Wednesday, May 2, 2018

A Shepherd Smells Like His Sheep

A little over two weeks ago I was sitting in the cry room at church. If you guys have never had the pleasure of sitting in a cry room filled with God's little angels....you would not know that, as a parent, you have to REALLY have your listening skills turned up to hear the message. For me sometimes...I have to just grab the key words I can catch and meditate on them.

The Priest was talking about Jesus as a leader of the people & one thing that stuck out to me....and hasn't left my mind yet is "A shepherd smells like his sheep."

Small tangent here...but I used to show lambs through 4-H & FFA. If you have never been around sheep, they have an odor about them. When my sister & I were out working with them, someone would be able to tell we had been. It's different than a goat or a cow or a horse. It's a distinct smell.

So then....I thought about that.

#1 - Jesus CHOSE us to shepherd. He made the choice to be like us, smell like us, hurt with us, rejoice with us, protect us at all costs.

#2 - He chose ALL of us & He searched far & wide, without discrimination of any kind, to find His lost sheep. HE PUT THE WORK IN. The grimy, dirty, dusty, painful, treacherous, scary, confusing WORK. He knew who He was looking for.

#3 - He walked into places that were unknown & met unwelcoming strangers. He not only walked...He BOLDLY walked.

So as I still sit here with "A shepherd smells like his sheep" burned into my mind....I ask Jesus to come into MY shoes....where I'm currently walking. I talk to him about my "sheep" that I am leading in any sense of the word...along the path of my calling & tell Him, I WANT to be like Him. I want to KNOW my sheep.

Being a business owner and an employer does not always lead you down clear cut paths. In fact, in my walk, there has been A LOT of walking by blind faith; Having faith that a decision I make now, will make sense later.

See...We aren't Jesus. Sometimes your sheep...or your tribe come to you. PRAISE JESUS when that happens....well...praise Him always, but acknowledge those godsends. We don't always see the "wolves" like Jesus could. We have to learn how to identify them, but I believe we have to learn how, so we know what to look for & we can better protect our flock/tribe. Those are not the shoes I'm asking Jesus to wear for me today.

I'm asking Him to put on the pair where I am trying to be everything to everyone. I'm running after other people's sheep AND my own & not because I need them or want them, but because I think I'm supposed to because I have the skills, knowledge, wisdom, & means to provide for their needs effectively. What I'm not thinking about is what I need. I think that is how I qualify my sheep.

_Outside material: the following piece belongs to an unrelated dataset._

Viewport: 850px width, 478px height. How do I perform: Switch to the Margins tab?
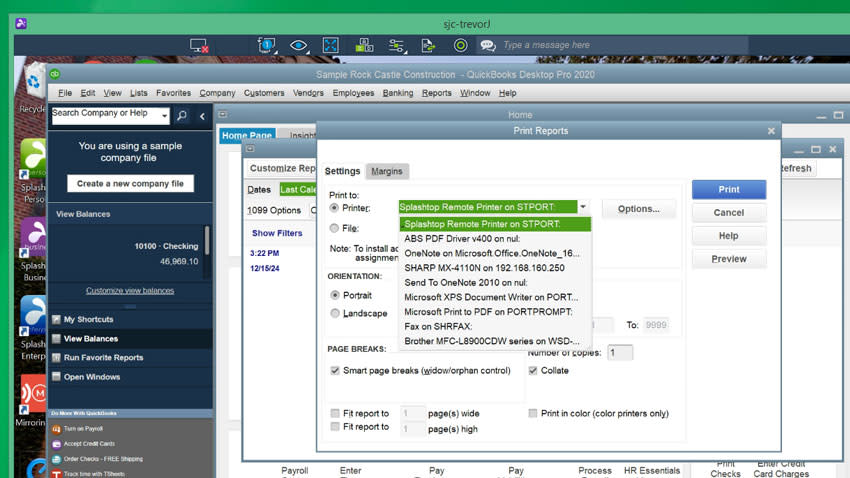(x=387, y=171)
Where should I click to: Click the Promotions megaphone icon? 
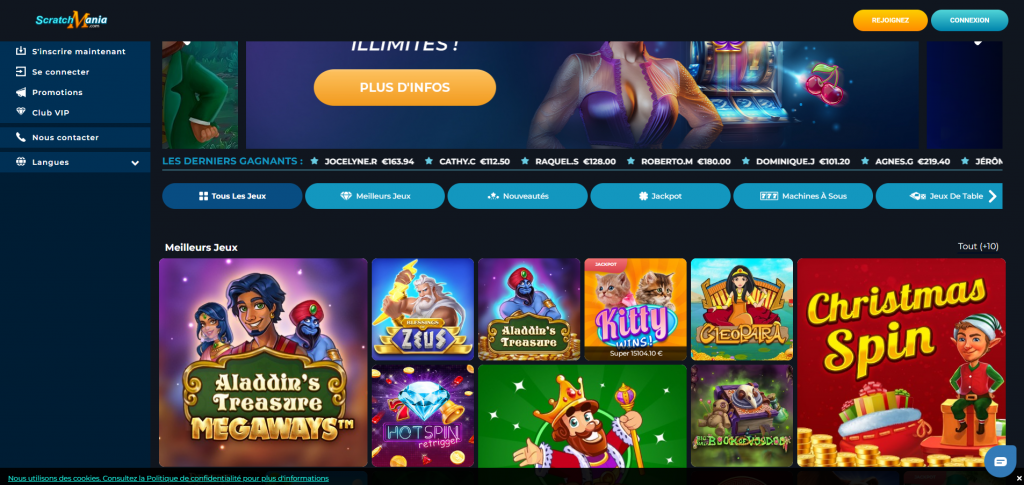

 So as I stand at this intersection...where there is like a....market or a plaza along each road....and  I'm standing their holding our new baby, with my family & my crew - I need His DIVINE guidance to take me down the path that doesn't have the most people needing services that I can provide, but the one that has the RIGHT people needing services I can provide, but in the plaza that can also sustain all the needs of the flock coming with me & POSSIBLY provide opportunities for me to be a sheep and not a shepherd.

I want to walk SO boldly knowing that I not only will be walking with a well-nourished, well-fed, well-loved flock by my side, but that I'm in an environment where I will be fed, nourished, loved & have the ability to feed, nourish, & love on more of God's people.

We aren't Jesus & we aren't called to be everything to everyone. That's how I know I'm at a crossroad. I've finally looked up. I do not & never did have the ability to meet the needs of everyone. I was SO busy hearing the needs of man, that I hadn't REALLY stopped. (I stopped & asked, but not long enough to listen.) I want to be the shepherd to the people Jesus calls me to & those alone. I am your sheep. Come & get me & lead me in YOUR ways & not the ways of man.

Jesus, Help me to always remember that YOU care for ME. I have to obey YOU, so I can care for THEM. AMEN.

Yep. That's how He broke through to me. Buck Up Baby & Ride With JESUS! Look for him amongst the noise. He not only will find you...He'll teach you how to ride through all the noisy places in life.